The legislation that passed and failed in Colorado's 2022 session

Illustration of a megaphone made out of the dome of the Colorado State Capitol.
Illustration: Brendan Lynch/Axios

The flurry of late-night lawmaking pushed major policy changes across the finish line while others came up short.

Why it matters: The legislation will affect your life in ways big and small.

What made it: Here's a look at the major bills sent to the governor this year:

  • Property taxes: Property tax breaks would get extended with a trim in residential assessment rates the next two years. The average property owner could save about $260 a year.
  • Collective bargaining: A broad bill to allow all government workers to unionize was gutted and now would only apply to larger counties and provide nonbinding rights.
  • TABOR refunds: Taxpayers will receive $500 per person this summer under legislation that advances Taxpayer's Bill of Rights refunds a year early.
  • Unemployment insurance: Business owners will see unemployment-insurance fee breaks of $25 per employee and expanded benefits next year, when lawmakers use $600 million in federal aid to pay off the state's $1 billion unemployment insurance debt.
  • Express lanes: Toll-lane cameras will help crackdown on drivers who use the I-70 shoulder when it's closed to express lane traffic.
  • School meals: Colorado voters this November will decide whether taxpayer dollars should be used to generate more than $100 million annually to cover the cost of healthy school meals for all students.
  • Judicial overhaul: This bill creates an Office of Judicial Discipline with authority to investigate misconduct complaints against the state’s judicial department. .
  • Statewide recycling: Requires companies that use certain packaging materials and paper products to pay fees to help fund recycling services across Colorado.
  • Digital license plates: Colorado will soon allow digital license plates, a bill backed by a California company that allows motorists to customize their look.

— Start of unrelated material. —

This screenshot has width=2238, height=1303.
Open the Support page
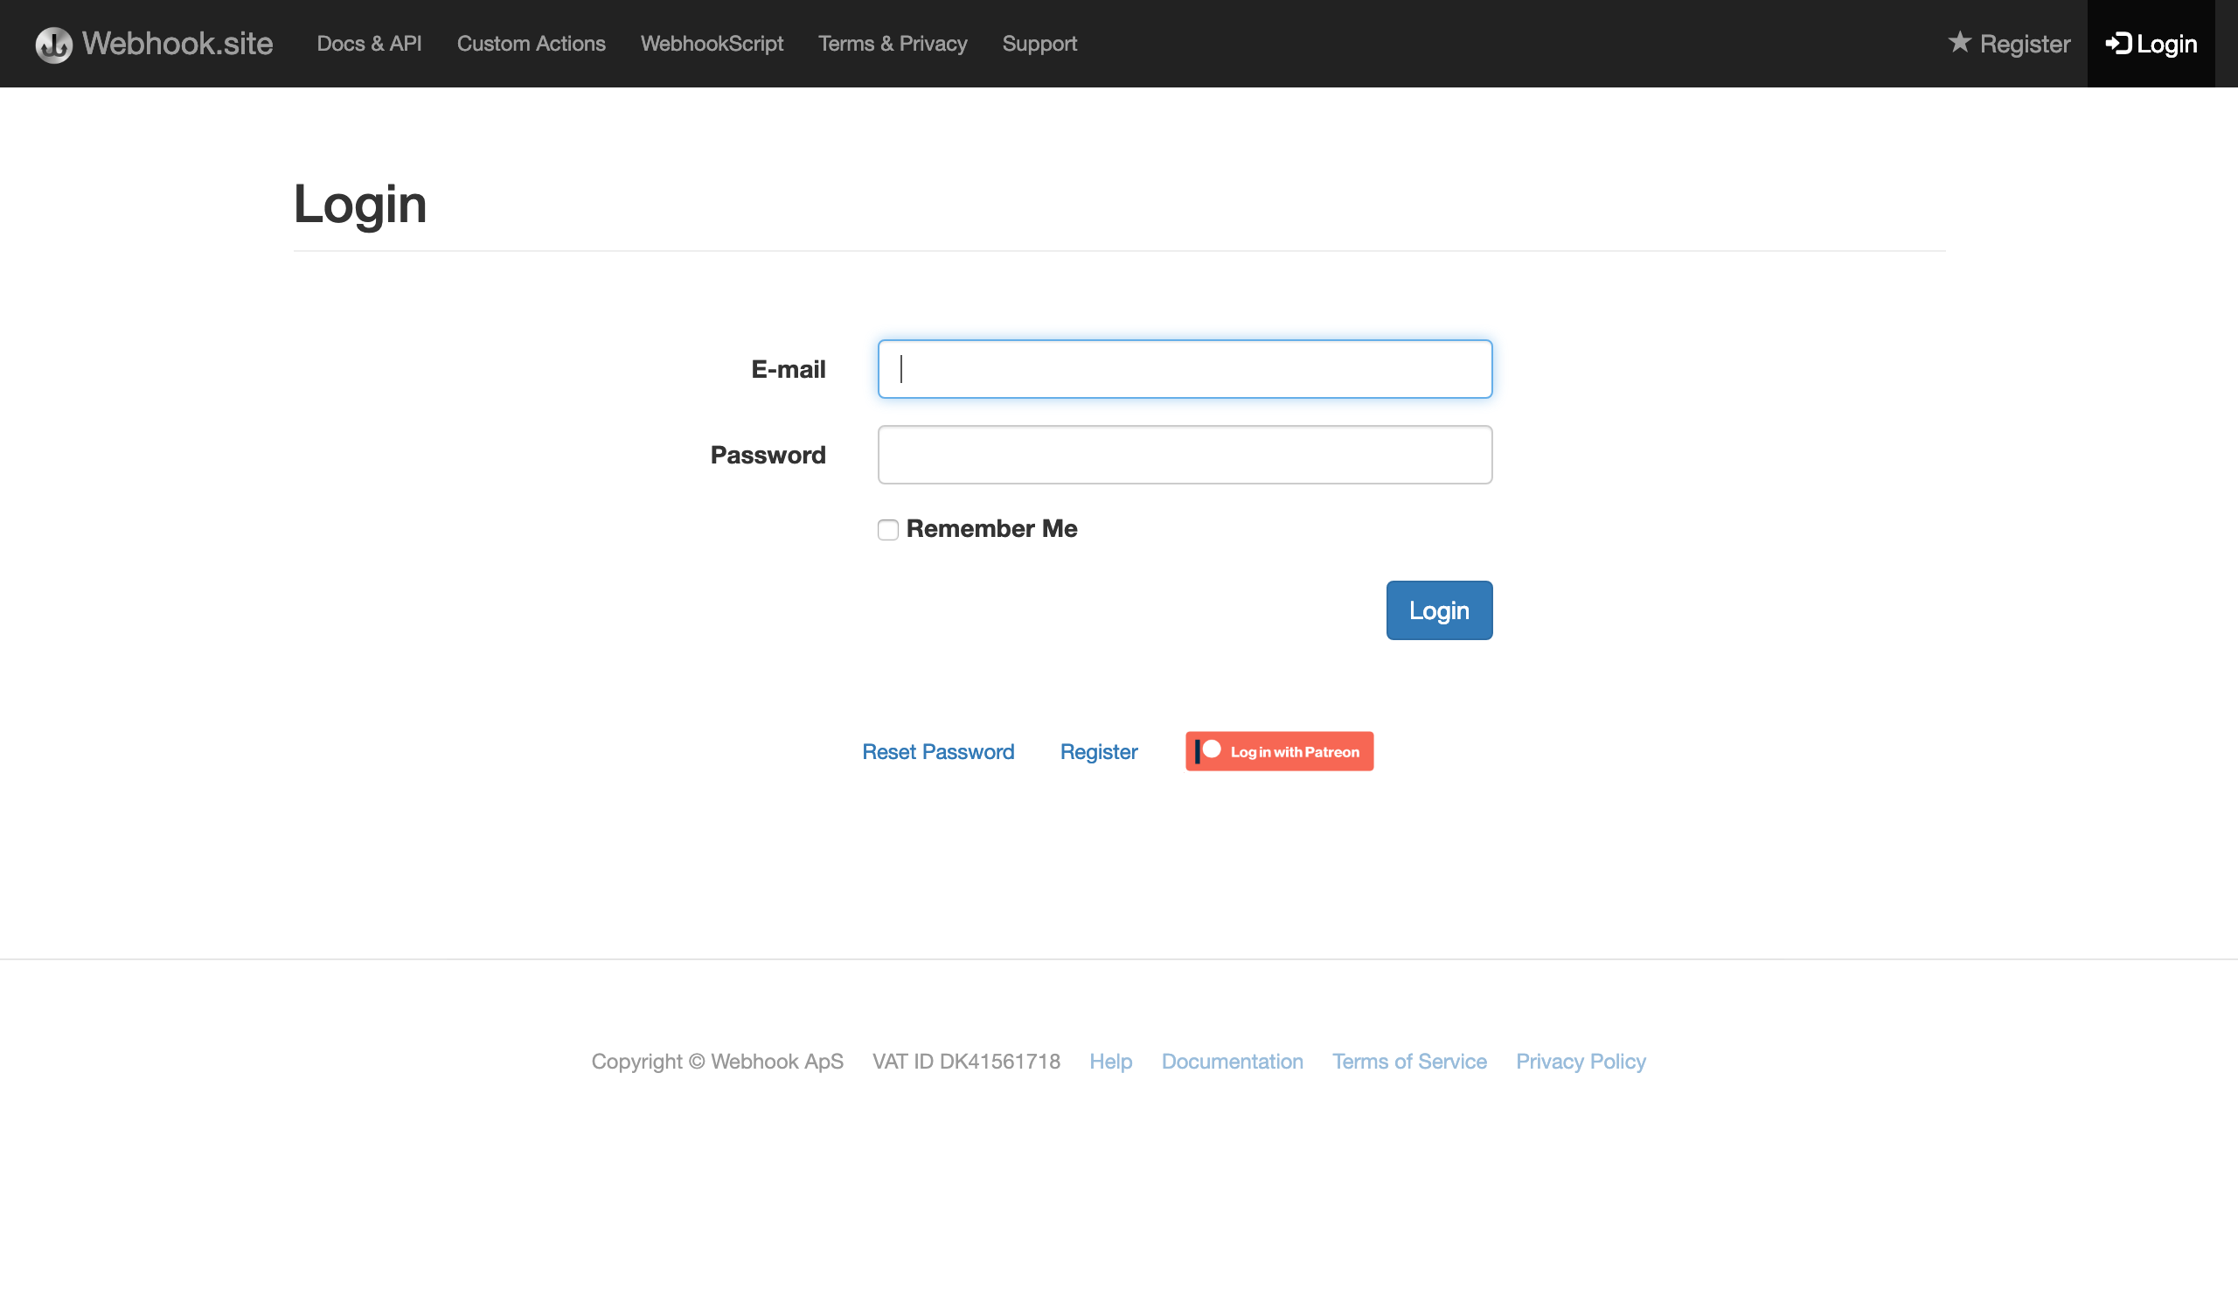[x=1039, y=44]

What didn't make it: Here's a list of other policies that failed this session:

  • Cell phone while driving: A prohibition on drivers' making calls or sending texts while driving unless they use a hands-free device.
  • Flavored tobacco ban: A ban on the sale of flavored tobacco products faced opposition from the governor and business groups.
  • Psychedelic drugs: A study of the use of magic mushrooms and other plant-based hallucinogens to treat mental health disorders.
  • Takeout food: You won't need to request plastic silverware or ketchup packets from restaurants and food delivery services.
  • Porch pirates: An income tax credit for the purchase of an anti-theft device.
  • Local media: A $250 individual tax credit for print and digital news media subscribers.
  • Pot on the job: More protections for employees who use medical or retail marijuana against being fired.
  • HOA dues: The 10% cap on annual increases in homeowners' association fees.
  • TV blackouts: A requirement that cable TV providers and networks enter arbitration when facing contract disputes.